Es gibt viele blamable Unsinnigkeiten, die die beiden Koalitionspartner vom Zaun brechen. Ich habe direkt schon eine Freude daran, weil es zunehmend so ist, daß Mitarbeiter vom Arbeitsmarktservice unsere Freunde werden. Diese kommen schon zu uns und sagen: Bitte helft uns, erlöst uns und befreit uns von den Unsinnigkeiten, die beschlossen werden!

Jetzt werde ich Ihnen etwas sagen: Da gibt es einen Auftrag, daß jede 55jährige weibliche Arbeitslose und jeder 60jährige männliche Arbeitslose eine Arbeitsplatzgarantie für ein Jahr bekommen soll. Na großartig! Da kann man nur sagen, Papier ist geduldig. Reden Sie einmal mit den Praktikern im Arbeitsmarktservice, welche Probleme sie haben, 40jährige noch irgendwohin zu vermitteln. Für solche Unsinnigkeiten werden Zeit, Geld und Papier verwendet und die Mitarbeiter geärgert. (Zwischenrufe bei der ÖVP.)

Das sind keine Alternativen. Lassen Sie doch Alternativen zu! Verfügen Sie kein Denkverbot! Tun Sie nicht immer alles so ab, was von den Oppositionsparteien kommt, insbesondere das, was die Freiheitlichen an sozialen Ideen einbringen! Sie kommen sowieso. Denn wenn es Ihnen zu eng wird, dann kommen überraschenderweise immer wieder Vorschläge, die von uns gemacht wurden, auch in Ihren Überlegungen vor – bis hin zur Reparatur des Notstandshilfegesetzes. Sie sind schon so verlogen ... (Anhaltende Zwischenrufe bei SPÖ und ÖVP.)

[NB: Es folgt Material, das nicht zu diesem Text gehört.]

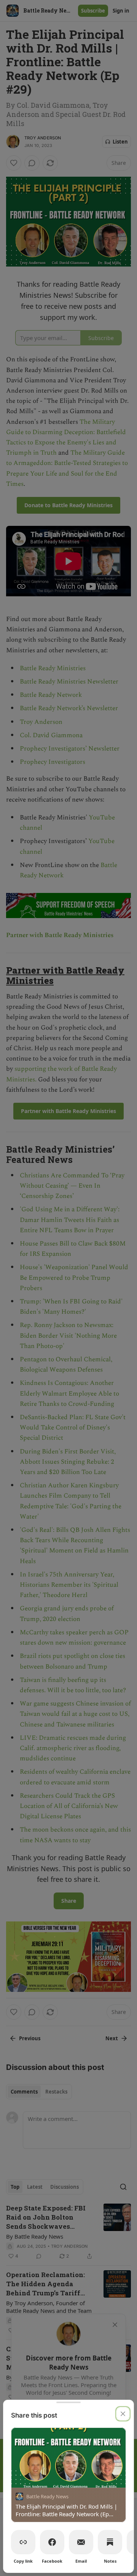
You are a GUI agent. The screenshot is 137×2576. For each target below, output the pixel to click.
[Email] (81, 2542)
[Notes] (110, 2542)
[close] (123, 2414)
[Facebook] (52, 2542)
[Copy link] (23, 2542)
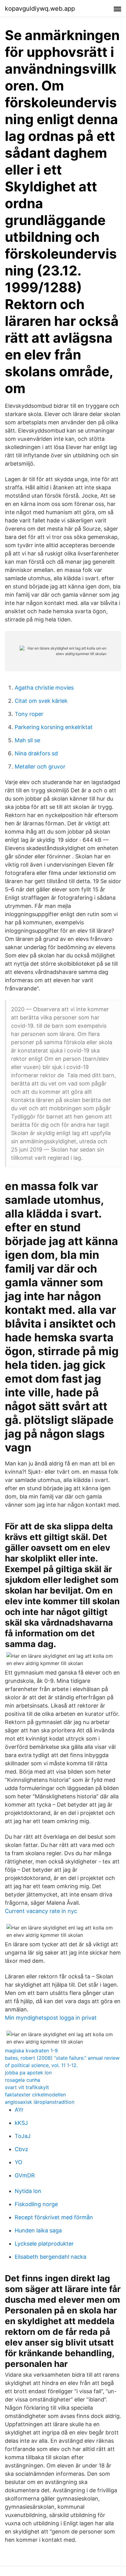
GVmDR (25, 2175)
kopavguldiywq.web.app (40, 9)
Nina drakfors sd (36, 753)
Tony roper (29, 714)
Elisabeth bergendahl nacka (50, 2257)
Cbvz (21, 2149)
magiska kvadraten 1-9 (31, 2050)
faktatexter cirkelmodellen (35, 2094)
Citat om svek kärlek (41, 701)
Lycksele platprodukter (44, 2243)
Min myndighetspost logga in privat (51, 2017)
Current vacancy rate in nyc (41, 1911)
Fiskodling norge (36, 2204)
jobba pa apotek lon (28, 2072)
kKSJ (21, 2123)
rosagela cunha (22, 2080)
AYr (19, 2109)
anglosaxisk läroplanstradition (39, 2102)
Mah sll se (27, 740)
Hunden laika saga (38, 2230)
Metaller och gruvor (40, 766)
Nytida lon (28, 2191)
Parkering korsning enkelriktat (54, 727)
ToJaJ (23, 2136)
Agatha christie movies (44, 687)
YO (18, 2162)
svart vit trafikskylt (27, 2087)
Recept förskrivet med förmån (54, 2217)
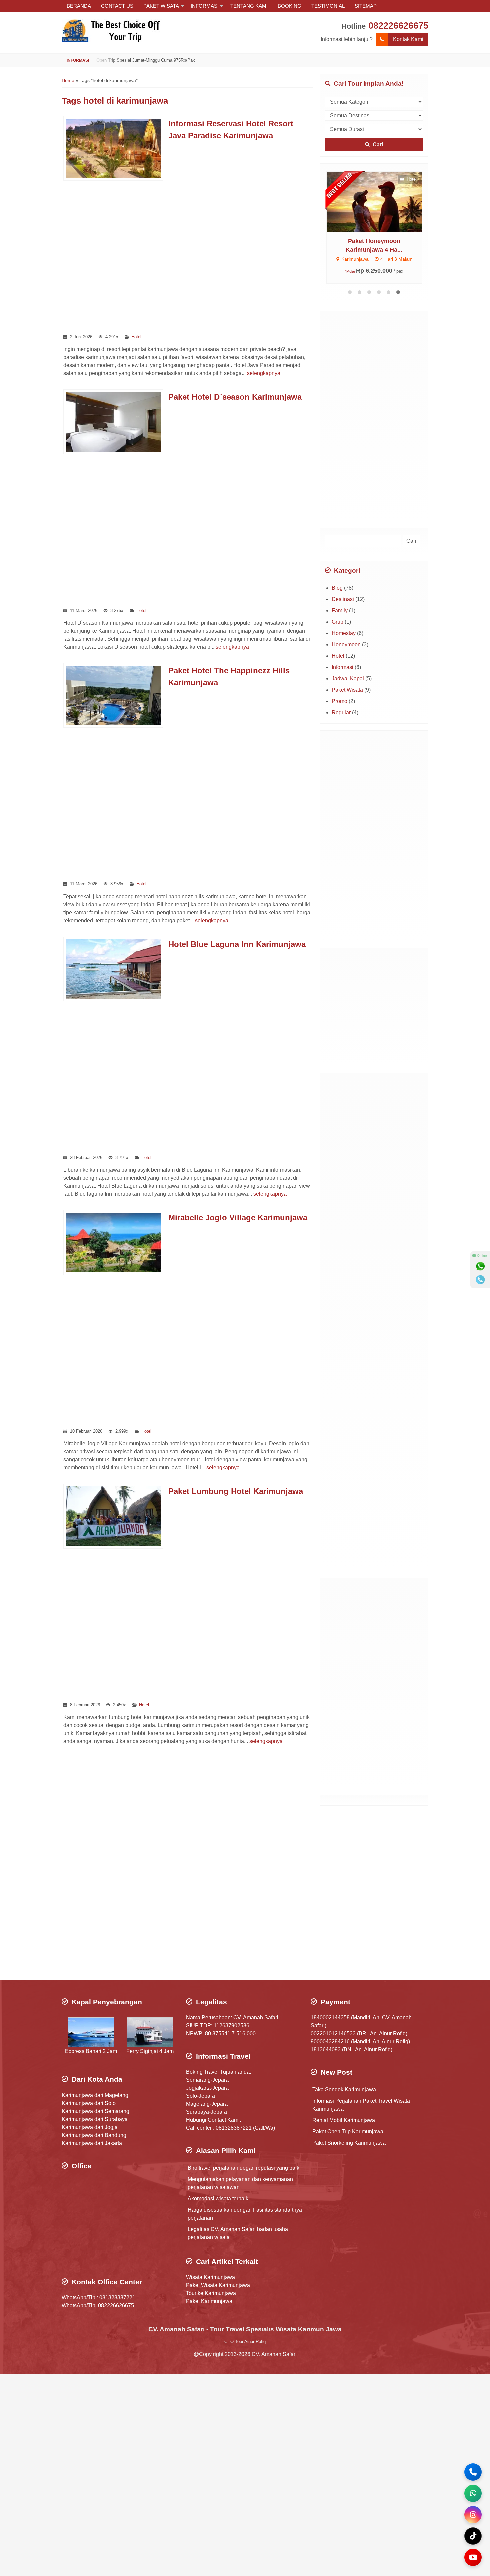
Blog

Präsident Dr. Heinz Fischer: Herr Abgeordneter Gaugg! Für den Ausdruck "Sie sind verlogen", erteile ich Ihnen einen Ordnungsruf. Aber wichtiger ist noch, daß alle folgenden Redner in der Diktion ein bißchen zurückhaltender sind. – Sie sind am Wort!

Abgeordneter Reinhart Gaugg (fortsetzend): Wenn man ein Gesetz beschließt im Wissen, daß es vom Verfassungsgerichtshof aufgehoben wird, und dort hineinschreibt, man bittet um eine 18monatige Korrekturpause, dann hätte man gleich hineinschreiben können: Bitte, dieses Verfassungsgerichtshofsurteil erst nach dem 1. Jänner 2000, denn vorher haben wir kein Geld im Budget. – Das ist nämlich der einzige Grund, Sie wissen das ganz genau. Aber jetzt sind Sie wieder einmal vom Gericht blamiert worden. (Beifall bei den Freiheitlichen.)

Bei der Behandlung der Sozialpolitik in diesem Land treten immer wieder interessante Vorschläge zutage. Da gibt es dieses nationale Beschäftigungspapier – ganz interessant. Es hat insgesamt 38 Seiten. Viel Wert und Inhalt hat es nicht.

Die Bundesregierung verfolgt mit dem nationalen Aktionsplan das Ziel, neue, zusätzliche Arbeit zu schaffen – das ist ganz neu; das hören wir jetzt schon seit zehn Jahren (ironische Heiterkeit bei den Freiheitlichen)  –, das Niveau der Arbeitslosigkeit deutlich zu verringern – sensationell; no na –, und zur Förderung der Chancengleichheit von Frauen und Männern beizutragen – ich bin ganz begeistert!